I am so excited to have found, via
Very Like a Whale, this exquisitely expressed post called
“Defining Difficulty in Poetry” by Reginald Shepherd.
I highly recommend this post, but I do wonder about the impact of declaring that “poetry is difficult”! That is what so many of its potential readers fear. Of course, this is due to a basic assumption that it ought not to be; that somehow poetry, uniquely among the art forms, should not use techniques, devices, materials and skills that require knowledge and mastery to achieve or comprehend its effects. Stephen Fry suggests in The Ode Less Travelled that most people believe that because words are a universal currency, art made from them should be instantly, universally accessible:
“Unlike musical notation, paint or clay, language is inside every one of us. For free. We are all proficient at it. We already have the palette, the paints and the instruments. We don’t have to go and buy any reserved materials. Poetry is made of the same stuff you are reading now, the same stuff you use to order pizza over the phone, the same stuff you yell at your parents and children, whisper in your lover’s ear and shove into an e-mail, text or birthday card. It is common to us all. Is that why we resent being told that there is a technique to its highest expression, poetry? I cannot ski, so I would like to be shown how to. I cannot paint, so I would value some lessons. But I can speak and write, so do not waste my time telling me that I need lessons in poetry, which is, after all, no more than emotional writing, with or without the odd rhyme. Isn’t it?”
Like Mr Fry, I say No! Poetry is so much more than that. Poetry can be narrative and is usually (but not exclusively) emotional, yes, but it also uses visual and musical forms, as well as semantic suggestions which, in the best poems, enhance their meaning. It paints pictures and caresses or startles the ear. It engages the intellect and the imagination as well as the emotions.
Besides language, the poet must have something of the visual artist, the musician and the philosopher in her. The poet-artist appreciates the form of words, sentences and lines, and the value of negative space, for shaping a thought. The poet-musician revels in the sounds of words and letters, composing melodies from them, and feels the pulse of speech, drawing it out to make its many possible rhythms audible and compelling. The poet-philosopher understands the force of rational argument and the epistemological limbo in which truth eternally seeks a home, the subjective impulse toward individuation and the objective need for civil cooperation, the power of verbal accuracy and the pleasurable mysteries of contextual ambiguity—the thought-tangents that may open whole new worlds or parallel universes.

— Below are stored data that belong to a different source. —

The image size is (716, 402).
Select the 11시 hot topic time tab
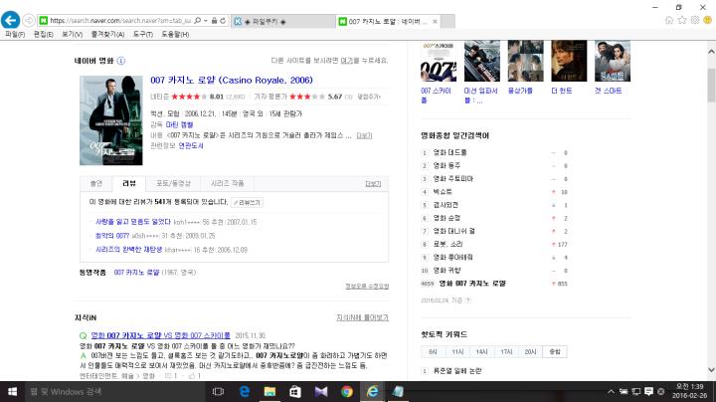[x=457, y=352]
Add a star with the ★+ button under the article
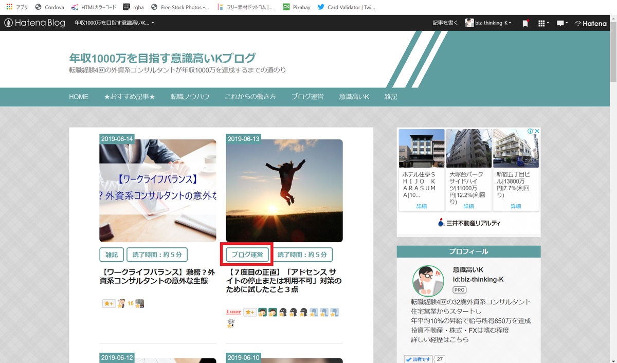The image size is (617, 363). [x=108, y=303]
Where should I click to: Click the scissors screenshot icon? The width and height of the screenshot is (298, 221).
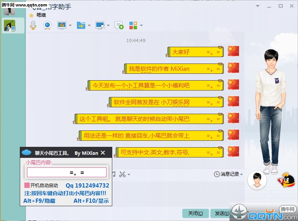click(122, 174)
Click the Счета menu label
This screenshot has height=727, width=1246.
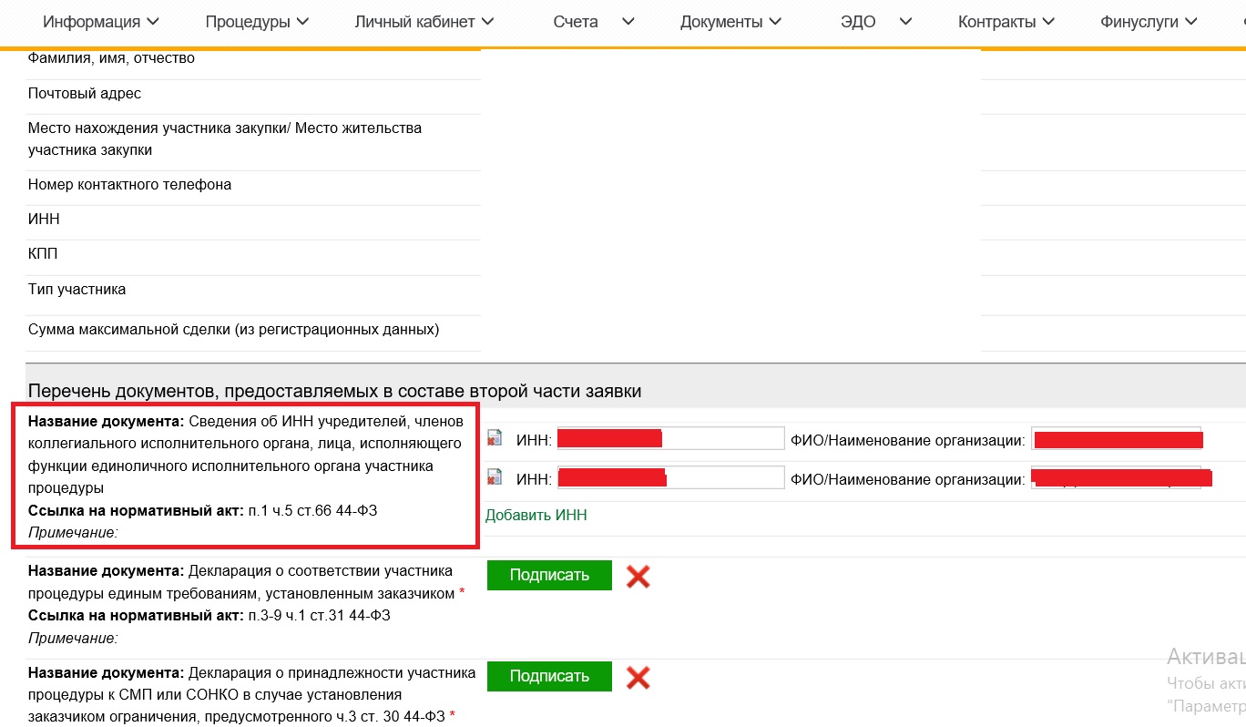pos(576,22)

Poems written by such poets are worthy of “payment” for one’s enjoyment of them. People quite readily pay hard-earned cash for art gallery entrance fees or concert tickets when artists they value are showing their work. Could they not be encouraged to spend a little time learning the tools of poetry appreciation, which costs very little financially for something very rewarding?

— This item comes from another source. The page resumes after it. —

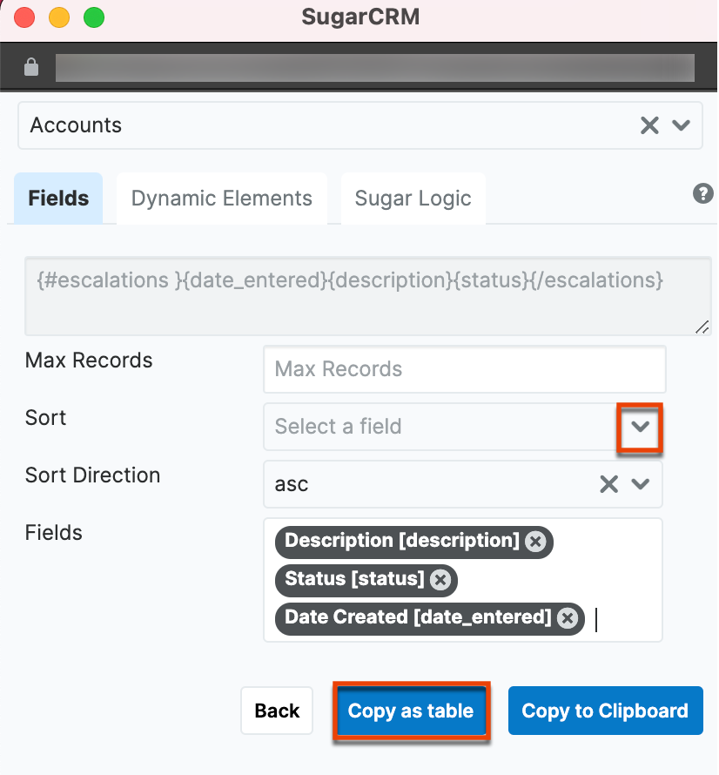Remove the Description [description] field tag
This screenshot has height=775, width=719.
click(x=537, y=542)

Perhaps, to invite such readers to engage with all of poetry’s potential, rather than fearing it, some alternative semantics might be in order. Rather than referring to it as “difficult”, could we choose words like “challenging, intricate, profound, complex, sophisticated, rich, essential (of or relating to essence), multi-layered, nourishing, fertile, verdant, intriguing, fascinating, mysterious, stimulating…”?